Boris Lorenz wrote:
I agree with you to some extend.
My 0.02c: A host with a broken FQDN or no FQDN at all should *not* be allowed to take part in normal smtp traffic. If some admin/provider/whatever is unable to create proper forward and reverse DNS and MX zones/entries for a domain, he/she should go baking cookies for christmas instead, sorry.
thats also my point of view, but if you're in a business, you can't deal this way. Your Customers NEED to contact you. Many of them are not able to configure DNS the right way. So if you block them, you'll never get their money ;)
The benefits of blocking unresolveable/badly named hosts outweight the occassional loss of some dude@<enter your fav crappy fqdn here>.com-mails.
ack.
If I would let pass mails with unresolveable/suspicious domains, I would get roughly 50% more spam than with the block. half ack. many spam is delivered over 'good' configurated mailservers WITH fqdn and reverse DNS. You have to deal with it. grep your logs after connections from unknown hosts and look how many legitimate mail is included.
If I have the time, I usually drop the domain admins a lil' mail, informing them about their DNS problems.
good. that can also be done by a script. the problem is that many domain admins aren't agree with you :( Things like: 'your mailsetup is broken, the sender domain exists and has a/mx records.' are the most used respons ;)
I may be anal about this, but thanks to these and other strict precautions, our spam traffic volume is near zero.

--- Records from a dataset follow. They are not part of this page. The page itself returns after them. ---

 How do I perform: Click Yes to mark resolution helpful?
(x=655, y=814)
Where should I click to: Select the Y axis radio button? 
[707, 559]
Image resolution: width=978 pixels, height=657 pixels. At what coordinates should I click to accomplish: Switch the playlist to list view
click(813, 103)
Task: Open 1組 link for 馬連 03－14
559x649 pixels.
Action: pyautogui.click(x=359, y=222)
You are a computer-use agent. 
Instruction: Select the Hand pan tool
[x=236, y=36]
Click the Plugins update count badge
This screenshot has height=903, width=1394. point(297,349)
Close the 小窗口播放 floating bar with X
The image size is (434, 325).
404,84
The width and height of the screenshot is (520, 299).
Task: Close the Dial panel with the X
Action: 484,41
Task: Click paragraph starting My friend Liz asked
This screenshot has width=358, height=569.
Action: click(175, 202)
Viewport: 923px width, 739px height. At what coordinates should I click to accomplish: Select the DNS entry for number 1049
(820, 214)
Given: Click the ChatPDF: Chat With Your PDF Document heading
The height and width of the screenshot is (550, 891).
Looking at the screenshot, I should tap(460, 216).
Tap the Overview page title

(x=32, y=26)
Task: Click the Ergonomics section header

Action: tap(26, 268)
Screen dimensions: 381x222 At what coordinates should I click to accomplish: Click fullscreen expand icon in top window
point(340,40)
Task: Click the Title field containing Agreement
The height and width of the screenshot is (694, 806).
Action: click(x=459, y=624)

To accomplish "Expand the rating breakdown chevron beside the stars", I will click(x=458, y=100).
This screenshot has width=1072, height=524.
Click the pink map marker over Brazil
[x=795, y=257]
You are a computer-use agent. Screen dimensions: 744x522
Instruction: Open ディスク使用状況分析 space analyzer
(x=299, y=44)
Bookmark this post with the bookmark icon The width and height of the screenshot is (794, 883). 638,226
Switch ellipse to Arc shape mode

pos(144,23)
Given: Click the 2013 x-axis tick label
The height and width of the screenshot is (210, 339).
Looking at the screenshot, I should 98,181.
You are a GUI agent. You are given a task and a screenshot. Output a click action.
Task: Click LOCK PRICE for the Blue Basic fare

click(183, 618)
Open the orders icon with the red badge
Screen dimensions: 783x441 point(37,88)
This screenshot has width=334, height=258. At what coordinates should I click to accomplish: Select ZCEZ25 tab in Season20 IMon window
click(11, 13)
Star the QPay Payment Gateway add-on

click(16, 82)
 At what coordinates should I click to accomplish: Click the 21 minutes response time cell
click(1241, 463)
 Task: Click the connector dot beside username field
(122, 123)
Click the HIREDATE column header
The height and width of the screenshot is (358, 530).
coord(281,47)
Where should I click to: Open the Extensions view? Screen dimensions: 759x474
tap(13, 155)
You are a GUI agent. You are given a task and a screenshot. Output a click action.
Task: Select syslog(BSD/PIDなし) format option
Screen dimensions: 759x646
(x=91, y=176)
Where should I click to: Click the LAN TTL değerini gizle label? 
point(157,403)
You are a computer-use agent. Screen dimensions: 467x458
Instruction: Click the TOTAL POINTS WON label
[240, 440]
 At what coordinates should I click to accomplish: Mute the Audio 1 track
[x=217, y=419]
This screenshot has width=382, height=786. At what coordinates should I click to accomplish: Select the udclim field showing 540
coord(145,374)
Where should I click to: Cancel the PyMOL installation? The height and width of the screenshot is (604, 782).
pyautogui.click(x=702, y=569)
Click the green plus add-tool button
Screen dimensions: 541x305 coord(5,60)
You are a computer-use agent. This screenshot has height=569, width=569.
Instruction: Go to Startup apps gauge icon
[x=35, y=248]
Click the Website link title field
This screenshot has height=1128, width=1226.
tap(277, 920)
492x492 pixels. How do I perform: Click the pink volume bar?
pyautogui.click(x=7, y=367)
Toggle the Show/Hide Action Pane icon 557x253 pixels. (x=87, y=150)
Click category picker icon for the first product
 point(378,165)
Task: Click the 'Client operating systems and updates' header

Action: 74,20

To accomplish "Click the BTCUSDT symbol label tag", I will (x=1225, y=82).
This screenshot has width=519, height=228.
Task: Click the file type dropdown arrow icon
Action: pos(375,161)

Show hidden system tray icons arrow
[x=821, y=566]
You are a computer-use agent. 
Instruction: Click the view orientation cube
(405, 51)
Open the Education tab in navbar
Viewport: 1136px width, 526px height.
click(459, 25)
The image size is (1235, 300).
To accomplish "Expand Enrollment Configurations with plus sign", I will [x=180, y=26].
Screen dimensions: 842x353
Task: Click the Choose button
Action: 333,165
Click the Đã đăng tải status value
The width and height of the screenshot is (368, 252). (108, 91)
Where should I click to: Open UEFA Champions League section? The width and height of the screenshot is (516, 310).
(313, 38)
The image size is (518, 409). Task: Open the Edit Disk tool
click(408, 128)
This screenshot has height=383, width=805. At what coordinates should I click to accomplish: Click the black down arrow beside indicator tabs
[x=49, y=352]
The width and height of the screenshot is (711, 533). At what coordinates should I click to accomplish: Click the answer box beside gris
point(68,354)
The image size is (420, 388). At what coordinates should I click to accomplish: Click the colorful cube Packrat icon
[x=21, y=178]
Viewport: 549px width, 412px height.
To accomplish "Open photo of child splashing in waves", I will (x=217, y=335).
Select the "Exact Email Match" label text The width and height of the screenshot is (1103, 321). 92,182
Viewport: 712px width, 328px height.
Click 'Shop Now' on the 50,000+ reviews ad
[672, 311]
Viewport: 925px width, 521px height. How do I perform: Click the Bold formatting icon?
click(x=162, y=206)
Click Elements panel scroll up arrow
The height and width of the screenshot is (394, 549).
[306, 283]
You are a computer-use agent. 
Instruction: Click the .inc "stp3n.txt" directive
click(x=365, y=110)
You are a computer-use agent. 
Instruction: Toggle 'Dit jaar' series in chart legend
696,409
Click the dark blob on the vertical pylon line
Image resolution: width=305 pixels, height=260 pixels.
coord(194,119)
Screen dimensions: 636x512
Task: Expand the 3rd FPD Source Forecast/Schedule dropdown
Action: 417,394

Spam filtering is not easy, you need really to figure out how many spam and how many legitimate mail youre blocking. if thats ok for you to block 1-5 good ppl and 10-50 bad ppl, do it :) just my 0.02c -- intraDAT AG http://www.intradat.com Wilhelm-Leuschner-Strasse 7 Tel: +49 69-25629-0 D - 60329 Frankfurt am Main Fax: +49 69-25629-256 Junk mail is war. RFCs do not apply.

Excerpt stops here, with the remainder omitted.